Raw data:
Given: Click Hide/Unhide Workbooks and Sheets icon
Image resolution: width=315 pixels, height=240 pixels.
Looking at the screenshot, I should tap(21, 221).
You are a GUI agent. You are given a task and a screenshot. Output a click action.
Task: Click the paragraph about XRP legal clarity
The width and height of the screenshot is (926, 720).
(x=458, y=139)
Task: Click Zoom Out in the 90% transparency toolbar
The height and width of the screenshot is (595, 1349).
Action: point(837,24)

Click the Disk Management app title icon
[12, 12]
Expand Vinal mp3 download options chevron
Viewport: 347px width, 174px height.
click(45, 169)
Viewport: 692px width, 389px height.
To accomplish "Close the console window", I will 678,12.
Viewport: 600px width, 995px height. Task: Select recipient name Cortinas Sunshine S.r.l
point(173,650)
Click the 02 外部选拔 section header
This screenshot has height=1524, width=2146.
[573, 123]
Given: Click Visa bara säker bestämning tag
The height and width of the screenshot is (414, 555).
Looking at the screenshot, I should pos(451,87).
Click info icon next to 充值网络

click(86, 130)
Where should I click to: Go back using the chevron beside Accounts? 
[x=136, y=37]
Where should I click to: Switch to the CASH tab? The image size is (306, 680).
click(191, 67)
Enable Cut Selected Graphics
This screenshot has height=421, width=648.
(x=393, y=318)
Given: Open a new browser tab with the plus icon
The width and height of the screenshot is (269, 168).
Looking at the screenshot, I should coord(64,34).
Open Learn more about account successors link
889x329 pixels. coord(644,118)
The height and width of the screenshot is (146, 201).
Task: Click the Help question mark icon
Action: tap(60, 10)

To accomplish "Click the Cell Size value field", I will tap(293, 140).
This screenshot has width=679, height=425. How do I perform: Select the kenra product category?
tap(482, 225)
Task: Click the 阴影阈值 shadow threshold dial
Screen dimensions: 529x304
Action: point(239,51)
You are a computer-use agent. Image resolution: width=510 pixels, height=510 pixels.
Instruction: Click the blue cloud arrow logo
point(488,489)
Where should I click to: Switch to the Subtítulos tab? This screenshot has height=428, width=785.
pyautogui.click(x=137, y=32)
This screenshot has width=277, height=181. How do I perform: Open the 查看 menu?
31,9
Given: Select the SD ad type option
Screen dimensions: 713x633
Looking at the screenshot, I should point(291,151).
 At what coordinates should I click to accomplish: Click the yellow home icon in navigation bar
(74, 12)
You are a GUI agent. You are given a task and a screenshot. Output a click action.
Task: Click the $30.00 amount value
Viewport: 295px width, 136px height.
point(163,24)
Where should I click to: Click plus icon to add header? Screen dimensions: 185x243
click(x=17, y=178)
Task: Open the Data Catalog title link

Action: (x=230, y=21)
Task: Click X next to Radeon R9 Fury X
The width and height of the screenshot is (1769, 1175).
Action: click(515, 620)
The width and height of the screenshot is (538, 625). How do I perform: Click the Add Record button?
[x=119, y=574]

What you should do: Count how many lines of the entries include the string "value". The number is the entire answer.

Response area: 2